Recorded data

Start of Block

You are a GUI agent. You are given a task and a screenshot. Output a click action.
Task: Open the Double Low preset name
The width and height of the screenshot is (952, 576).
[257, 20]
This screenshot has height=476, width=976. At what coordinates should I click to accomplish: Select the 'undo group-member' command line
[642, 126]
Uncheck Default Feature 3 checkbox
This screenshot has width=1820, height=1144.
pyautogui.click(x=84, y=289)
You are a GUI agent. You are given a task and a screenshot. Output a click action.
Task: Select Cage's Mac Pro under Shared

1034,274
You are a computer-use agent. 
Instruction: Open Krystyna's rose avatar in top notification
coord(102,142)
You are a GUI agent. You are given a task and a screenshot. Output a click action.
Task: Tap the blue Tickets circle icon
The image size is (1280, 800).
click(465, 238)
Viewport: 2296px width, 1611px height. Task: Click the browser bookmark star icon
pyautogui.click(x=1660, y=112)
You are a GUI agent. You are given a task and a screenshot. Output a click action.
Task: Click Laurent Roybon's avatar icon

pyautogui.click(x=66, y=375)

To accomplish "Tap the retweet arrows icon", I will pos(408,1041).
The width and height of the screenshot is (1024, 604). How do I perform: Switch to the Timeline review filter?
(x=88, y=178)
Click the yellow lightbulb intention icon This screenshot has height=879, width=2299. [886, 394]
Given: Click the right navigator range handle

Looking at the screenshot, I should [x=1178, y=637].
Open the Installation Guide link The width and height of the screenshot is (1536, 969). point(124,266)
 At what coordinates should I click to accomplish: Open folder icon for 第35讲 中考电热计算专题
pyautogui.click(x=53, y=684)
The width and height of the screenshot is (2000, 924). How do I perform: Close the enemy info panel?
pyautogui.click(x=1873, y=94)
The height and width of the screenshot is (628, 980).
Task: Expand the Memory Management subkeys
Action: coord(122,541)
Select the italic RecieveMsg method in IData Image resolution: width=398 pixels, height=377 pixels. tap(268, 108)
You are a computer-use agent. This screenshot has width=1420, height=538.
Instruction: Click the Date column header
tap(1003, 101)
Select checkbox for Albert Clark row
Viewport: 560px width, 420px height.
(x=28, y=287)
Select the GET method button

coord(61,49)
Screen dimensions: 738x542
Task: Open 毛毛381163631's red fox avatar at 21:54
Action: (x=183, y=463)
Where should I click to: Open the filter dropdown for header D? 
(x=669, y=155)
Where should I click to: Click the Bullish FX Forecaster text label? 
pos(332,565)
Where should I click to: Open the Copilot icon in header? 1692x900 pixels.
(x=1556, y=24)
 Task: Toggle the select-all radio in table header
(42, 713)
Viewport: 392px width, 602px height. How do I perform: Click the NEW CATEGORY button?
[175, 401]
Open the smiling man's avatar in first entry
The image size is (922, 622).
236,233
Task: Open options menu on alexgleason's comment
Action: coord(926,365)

End of Block

• Work order: Give back each line above exactly as written.

• Answer to this task:
You are a GUI agent. You are given a task and a screenshot. Output a click action.
Task: Open the Double Low preset name
The width and height of the screenshot is (952, 576).
[257, 20]
This screenshot has height=476, width=976. At what coordinates should I click to accomplish: Select the 'undo group-member' command line
[642, 126]
Uncheck Default Feature 3 checkbox
This screenshot has width=1820, height=1144.
pyautogui.click(x=84, y=289)
You are a GUI agent. You are given a task and a screenshot. Output a click action.
Task: Select Cage's Mac Pro under Shared

1034,274
You are a computer-use agent. 
Instruction: Open Krystyna's rose avatar in top notification
coord(102,142)
You are a GUI agent. You are given a task and a screenshot. Output a click action.
Task: Tap the blue Tickets circle icon
The image size is (1280, 800).
click(465, 238)
Viewport: 2296px width, 1611px height. Task: Click the browser bookmark star icon
pyautogui.click(x=1660, y=112)
You are a GUI agent. You are given a task and a screenshot. Output a click action.
Task: Click Laurent Roybon's avatar icon

pyautogui.click(x=66, y=375)

To accomplish "Tap the retweet arrows icon", I will pos(408,1041).
The width and height of the screenshot is (1024, 604). How do I perform: Switch to the Timeline review filter?
(x=88, y=178)
Click the yellow lightbulb intention icon This screenshot has height=879, width=2299. [886, 394]
Given: Click the right navigator range handle

Looking at the screenshot, I should [x=1178, y=637].
Open the Installation Guide link The width and height of the screenshot is (1536, 969). point(124,266)
 At what coordinates should I click to accomplish: Open folder icon for 第35讲 中考电热计算专题
pyautogui.click(x=53, y=684)
The width and height of the screenshot is (2000, 924). How do I perform: Close the enemy info panel?
pyautogui.click(x=1873, y=94)
The height and width of the screenshot is (628, 980).
Task: Expand the Memory Management subkeys
Action: coord(122,541)
Select the italic RecieveMsg method in IData Image resolution: width=398 pixels, height=377 pixels. tap(268, 108)
You are a computer-use agent. This screenshot has width=1420, height=538.
Instruction: Click the Date column header
tap(1003, 101)
Select checkbox for Albert Clark row
Viewport: 560px width, 420px height.
(x=28, y=287)
Select the GET method button

coord(61,49)
Screen dimensions: 738x542
Task: Open 毛毛381163631's red fox avatar at 21:54
Action: (x=183, y=463)
Where should I click to: Open the filter dropdown for header D? 
(x=669, y=155)
Where should I click to: Click the Bullish FX Forecaster text label? 
pos(332,565)
Where should I click to: Open the Copilot icon in header? 1692x900 pixels.
(x=1556, y=24)
 Task: Toggle the select-all radio in table header
(42, 713)
Viewport: 392px width, 602px height. How do I perform: Click the NEW CATEGORY button?
[175, 401]
Open the smiling man's avatar in first entry
The image size is (922, 622).
236,233
Task: Open options menu on alexgleason's comment
Action: coord(926,365)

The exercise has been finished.